**TASK:** Scanning the entries below, copy every line that contains the word "target".

**MATERIAL FOR THE TASK:**
--- START ---
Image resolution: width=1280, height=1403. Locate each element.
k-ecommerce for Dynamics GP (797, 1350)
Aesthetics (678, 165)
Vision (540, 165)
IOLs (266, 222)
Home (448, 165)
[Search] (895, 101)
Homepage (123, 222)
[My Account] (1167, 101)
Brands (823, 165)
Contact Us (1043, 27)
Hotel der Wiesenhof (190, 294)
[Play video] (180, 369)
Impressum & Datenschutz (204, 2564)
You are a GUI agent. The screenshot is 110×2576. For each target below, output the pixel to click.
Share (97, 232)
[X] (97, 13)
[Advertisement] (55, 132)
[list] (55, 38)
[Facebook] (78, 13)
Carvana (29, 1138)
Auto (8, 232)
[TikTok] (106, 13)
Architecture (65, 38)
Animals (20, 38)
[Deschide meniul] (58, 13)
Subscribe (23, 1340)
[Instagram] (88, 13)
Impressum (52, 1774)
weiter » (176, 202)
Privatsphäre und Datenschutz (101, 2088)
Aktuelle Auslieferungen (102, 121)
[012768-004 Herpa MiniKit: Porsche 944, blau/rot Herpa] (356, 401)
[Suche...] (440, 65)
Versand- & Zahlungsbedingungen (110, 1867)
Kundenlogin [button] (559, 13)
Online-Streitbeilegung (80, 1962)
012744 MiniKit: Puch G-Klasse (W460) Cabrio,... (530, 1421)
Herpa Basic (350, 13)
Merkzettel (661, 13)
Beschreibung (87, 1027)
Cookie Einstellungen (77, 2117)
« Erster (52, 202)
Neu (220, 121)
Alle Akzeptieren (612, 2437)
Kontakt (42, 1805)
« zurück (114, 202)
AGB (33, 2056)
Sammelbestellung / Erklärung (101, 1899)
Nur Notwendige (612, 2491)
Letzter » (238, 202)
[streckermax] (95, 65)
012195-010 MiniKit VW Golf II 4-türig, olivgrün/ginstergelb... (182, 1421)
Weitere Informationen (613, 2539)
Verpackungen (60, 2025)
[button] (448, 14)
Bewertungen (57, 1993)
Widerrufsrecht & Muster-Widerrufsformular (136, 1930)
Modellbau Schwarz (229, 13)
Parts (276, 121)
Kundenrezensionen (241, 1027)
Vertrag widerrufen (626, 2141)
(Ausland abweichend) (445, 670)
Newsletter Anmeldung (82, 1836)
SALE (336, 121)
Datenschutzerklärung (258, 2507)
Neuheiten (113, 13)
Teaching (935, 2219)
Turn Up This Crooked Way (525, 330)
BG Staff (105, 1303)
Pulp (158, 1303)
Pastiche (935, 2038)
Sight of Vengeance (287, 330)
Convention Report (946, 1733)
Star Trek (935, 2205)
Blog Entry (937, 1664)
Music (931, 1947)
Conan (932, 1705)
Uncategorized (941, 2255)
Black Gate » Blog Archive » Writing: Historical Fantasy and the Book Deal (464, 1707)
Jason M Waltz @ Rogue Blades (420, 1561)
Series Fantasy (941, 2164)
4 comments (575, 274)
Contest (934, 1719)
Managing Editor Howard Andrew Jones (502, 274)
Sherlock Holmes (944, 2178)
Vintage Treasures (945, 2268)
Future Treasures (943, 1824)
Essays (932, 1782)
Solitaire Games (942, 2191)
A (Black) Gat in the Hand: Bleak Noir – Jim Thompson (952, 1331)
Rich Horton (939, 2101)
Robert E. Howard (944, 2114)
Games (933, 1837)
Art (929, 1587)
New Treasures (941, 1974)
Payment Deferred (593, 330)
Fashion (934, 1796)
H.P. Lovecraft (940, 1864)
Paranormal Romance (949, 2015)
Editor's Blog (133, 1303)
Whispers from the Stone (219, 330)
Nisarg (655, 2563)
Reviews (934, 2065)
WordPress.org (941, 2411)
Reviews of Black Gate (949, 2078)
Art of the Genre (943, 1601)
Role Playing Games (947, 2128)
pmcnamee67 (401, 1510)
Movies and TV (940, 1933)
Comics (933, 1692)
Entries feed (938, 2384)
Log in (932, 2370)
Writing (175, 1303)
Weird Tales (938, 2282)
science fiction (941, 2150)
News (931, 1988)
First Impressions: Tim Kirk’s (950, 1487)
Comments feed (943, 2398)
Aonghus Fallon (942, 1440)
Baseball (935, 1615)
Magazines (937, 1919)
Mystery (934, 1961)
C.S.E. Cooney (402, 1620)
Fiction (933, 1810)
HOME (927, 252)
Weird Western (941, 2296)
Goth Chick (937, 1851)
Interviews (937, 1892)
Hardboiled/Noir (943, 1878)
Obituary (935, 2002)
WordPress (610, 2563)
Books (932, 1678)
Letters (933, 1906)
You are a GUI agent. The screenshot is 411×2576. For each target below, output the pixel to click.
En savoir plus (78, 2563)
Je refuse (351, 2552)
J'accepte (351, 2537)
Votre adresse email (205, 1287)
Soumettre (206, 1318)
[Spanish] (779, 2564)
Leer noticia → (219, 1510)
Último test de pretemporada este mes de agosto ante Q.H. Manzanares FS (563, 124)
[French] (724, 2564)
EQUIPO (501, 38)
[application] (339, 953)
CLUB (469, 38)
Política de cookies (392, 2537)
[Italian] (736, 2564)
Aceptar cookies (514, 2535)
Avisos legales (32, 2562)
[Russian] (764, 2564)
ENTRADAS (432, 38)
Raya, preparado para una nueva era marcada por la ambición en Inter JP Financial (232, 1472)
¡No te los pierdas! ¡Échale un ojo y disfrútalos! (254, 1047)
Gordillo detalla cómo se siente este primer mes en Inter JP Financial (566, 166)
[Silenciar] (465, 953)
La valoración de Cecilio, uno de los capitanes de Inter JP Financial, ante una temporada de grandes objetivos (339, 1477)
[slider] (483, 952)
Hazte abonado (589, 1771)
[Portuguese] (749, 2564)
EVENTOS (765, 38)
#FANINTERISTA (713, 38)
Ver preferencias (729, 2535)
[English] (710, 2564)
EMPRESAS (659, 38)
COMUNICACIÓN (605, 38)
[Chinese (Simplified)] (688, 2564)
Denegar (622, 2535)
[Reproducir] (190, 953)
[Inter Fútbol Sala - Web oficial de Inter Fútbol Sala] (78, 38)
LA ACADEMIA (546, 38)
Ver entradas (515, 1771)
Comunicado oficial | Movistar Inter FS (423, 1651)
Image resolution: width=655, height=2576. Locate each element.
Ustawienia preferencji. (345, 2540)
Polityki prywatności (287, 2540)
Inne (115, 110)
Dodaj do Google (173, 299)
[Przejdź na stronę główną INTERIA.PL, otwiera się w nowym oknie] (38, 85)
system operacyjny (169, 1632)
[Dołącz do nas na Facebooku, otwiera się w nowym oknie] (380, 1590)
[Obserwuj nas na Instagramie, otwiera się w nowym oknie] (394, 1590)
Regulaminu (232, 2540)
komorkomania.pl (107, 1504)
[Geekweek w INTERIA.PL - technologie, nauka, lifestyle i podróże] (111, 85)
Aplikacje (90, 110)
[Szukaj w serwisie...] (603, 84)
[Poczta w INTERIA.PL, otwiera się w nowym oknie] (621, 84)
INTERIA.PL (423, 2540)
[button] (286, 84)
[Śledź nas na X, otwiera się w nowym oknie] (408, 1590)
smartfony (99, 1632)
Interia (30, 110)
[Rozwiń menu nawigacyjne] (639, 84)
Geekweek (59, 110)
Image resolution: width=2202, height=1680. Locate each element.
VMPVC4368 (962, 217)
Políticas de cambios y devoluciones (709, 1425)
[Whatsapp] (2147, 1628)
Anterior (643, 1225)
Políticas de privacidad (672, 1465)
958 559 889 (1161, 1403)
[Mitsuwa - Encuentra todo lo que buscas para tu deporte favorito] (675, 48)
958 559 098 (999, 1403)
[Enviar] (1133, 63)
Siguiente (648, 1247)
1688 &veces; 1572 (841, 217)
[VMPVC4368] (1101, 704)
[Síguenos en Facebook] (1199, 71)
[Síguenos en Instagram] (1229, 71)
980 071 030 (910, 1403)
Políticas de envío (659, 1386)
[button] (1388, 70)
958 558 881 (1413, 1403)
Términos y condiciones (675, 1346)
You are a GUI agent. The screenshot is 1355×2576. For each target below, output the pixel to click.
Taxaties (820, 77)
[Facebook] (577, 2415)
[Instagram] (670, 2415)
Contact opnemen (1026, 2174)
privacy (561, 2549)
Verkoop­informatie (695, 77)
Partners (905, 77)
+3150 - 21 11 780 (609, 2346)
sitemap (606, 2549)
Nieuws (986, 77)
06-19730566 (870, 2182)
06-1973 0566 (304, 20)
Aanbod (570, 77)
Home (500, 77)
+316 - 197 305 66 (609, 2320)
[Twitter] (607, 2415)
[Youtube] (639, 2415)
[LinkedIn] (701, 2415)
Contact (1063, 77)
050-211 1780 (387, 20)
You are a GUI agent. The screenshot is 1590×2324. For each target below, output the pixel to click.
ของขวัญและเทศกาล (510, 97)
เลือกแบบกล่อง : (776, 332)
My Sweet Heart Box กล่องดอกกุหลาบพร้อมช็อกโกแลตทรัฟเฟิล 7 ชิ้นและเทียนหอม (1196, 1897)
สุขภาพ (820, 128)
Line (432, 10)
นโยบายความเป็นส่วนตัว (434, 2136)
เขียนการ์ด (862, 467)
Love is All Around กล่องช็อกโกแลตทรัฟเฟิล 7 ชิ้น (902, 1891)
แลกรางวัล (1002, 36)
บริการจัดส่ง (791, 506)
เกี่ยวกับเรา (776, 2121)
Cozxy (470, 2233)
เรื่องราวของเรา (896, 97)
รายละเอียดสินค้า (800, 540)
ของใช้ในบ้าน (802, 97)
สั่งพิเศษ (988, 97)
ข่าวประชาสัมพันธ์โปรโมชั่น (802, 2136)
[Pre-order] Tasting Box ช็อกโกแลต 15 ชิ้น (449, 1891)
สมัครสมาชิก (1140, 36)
--- END ---
**REPLY:**
You are a GUI agent. The screenshot is 110×2576. For each target below, output the pixel to click.
You are a GUI agent. The screenshot is 411×2576. For each target below, output the pixel to click.
You are a GUI agent. The screenshot is 1355×2576. For each target below, output the pixel to click.
You are a GUI agent. The screenshot is 1590×2324. For each target below, output the pixel to click.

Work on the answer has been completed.